Um dos acessos ao Conjunto de Favelas do Alemão, na Zona Norte do Rio, é o atual endereço de quase duas mil pessoas há mais de sete meses. Elas vivem em clima de incerteza depois que uma decisão judicial definiu a reintegração da antiga fábrica onde se instalaram. Autoridades da área de segurança pública afirmam que estão planejando a operação para que a reintegração seja executada, mas ainda não há prazo para ela acontecer.

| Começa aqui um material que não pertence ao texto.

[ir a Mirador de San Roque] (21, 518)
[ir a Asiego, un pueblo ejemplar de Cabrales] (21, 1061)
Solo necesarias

O imóvel fica na Avenida Itaoca 1776, na antiga fábrica do empresário árabe Tuffy Habib. Ele abriga 1992 pessoas cadastradas, mas o número pode chegar a quase cinco mil pessoas, segundo a associação de moradores Nova Tuffy. A reintegração foi decidida pela 7ª Vara cível do Méier no dia 31 de março, mas ainda não aconteceu porque o Tribunal de Justiça do Rio não decidiu a data.
Na decisão do juiz André Fernandes Arruda, ele aceita o pedido de reintegração, movido pela Comercio e Industria Tuffy Habib S.A e Associação Beneficente Recreativa Itaoca. Para que a reintegração seja realizada, no entanto, foram mandados ofícios para as secretarias municipal e estadual de Habitação, a secretaria municipal de Desenvolvimento Social e a estadual de Direitos Humanos; ao comando da UPP Nova Brasília, para viabilizar o cumprimento da ordem judicial ; às procuradorias gerais do Município e do Estado e à Defensoria Pública Geral do Estado do Rio. para acompanhar a diligência e oferecer auxílio aos ocupantes.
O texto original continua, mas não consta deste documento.